In speaking to the experts, here are 7 top tips for adopting a UX-led approach to robotics.
A design-driven robotics team will have deep dived into the industry to thoroughly understand what the problems specific to that industry are, and what they are likely to be in future. For example, they might be designing UX that is capable of scaling their solution from a few robots now, to 10,000 robots later as the industry evolves. A software company that understands the industry they are designing for firsthand will have the competitive edge, and will be producing software far from generic.
Build a roadmap that your customer's are aligned with (rather than heading in a different direction). This will ensure your product will evolve with the industry and customer, and keep offering new features users actually need.
If the customer is kept close and involved from your initial design concept and iterating right through to developing and deployment, the product’s UX will deliver exactly what the user needs. For example, the founders of design platform Figma (launched in 2015), shadowed designers to realize their pain. Figma gave the incumbent software Sketch and Adobe XD a run for their money because it was big on real time collaboration - something designers had long been asking for (and was already mainstream with the likes of Google Docs).

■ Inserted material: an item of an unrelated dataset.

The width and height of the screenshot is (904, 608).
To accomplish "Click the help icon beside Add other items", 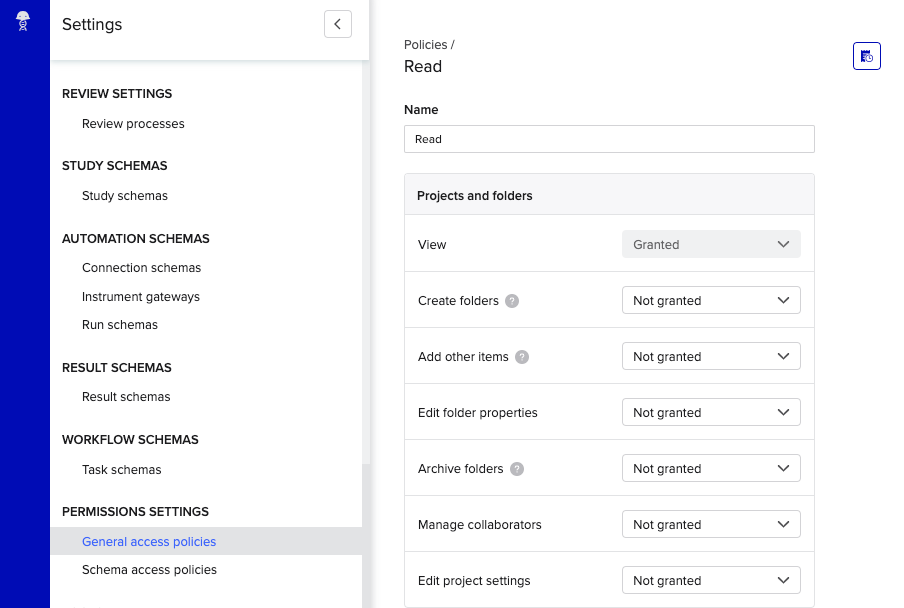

You might offer codesign workshops around a customer’s use case. For example, this session might include persona development - gauging technical ability of users, what they’re trying to achieve, what would help them and what would make their lives easier. You’ll use these insights and others for coming up with tailored solutions, building features and interfaces, and - critically - seek feedback for design iterations.
The execution of a feature matters as much as the feature itself: for example, two platforms may both offer a teleoperation feature, but one might involve a tortuous process to set up the robot and requires an engineer to use the platform; while a platform that is UX-led, lets a non-technical user get the robot up and running stress-free.
Build a simple, intuitive user interface - using established design principles and practices. If the user interface feels familiar and consistent across a platform (elements like icons, colours, buttons, responsiveness etc.), it will guide the user through using the product without them having to think too much.
In building software, exposing APIs and providing SDKs makes it fast and easy for users to integrate with your product. Design and develop a product that is loved.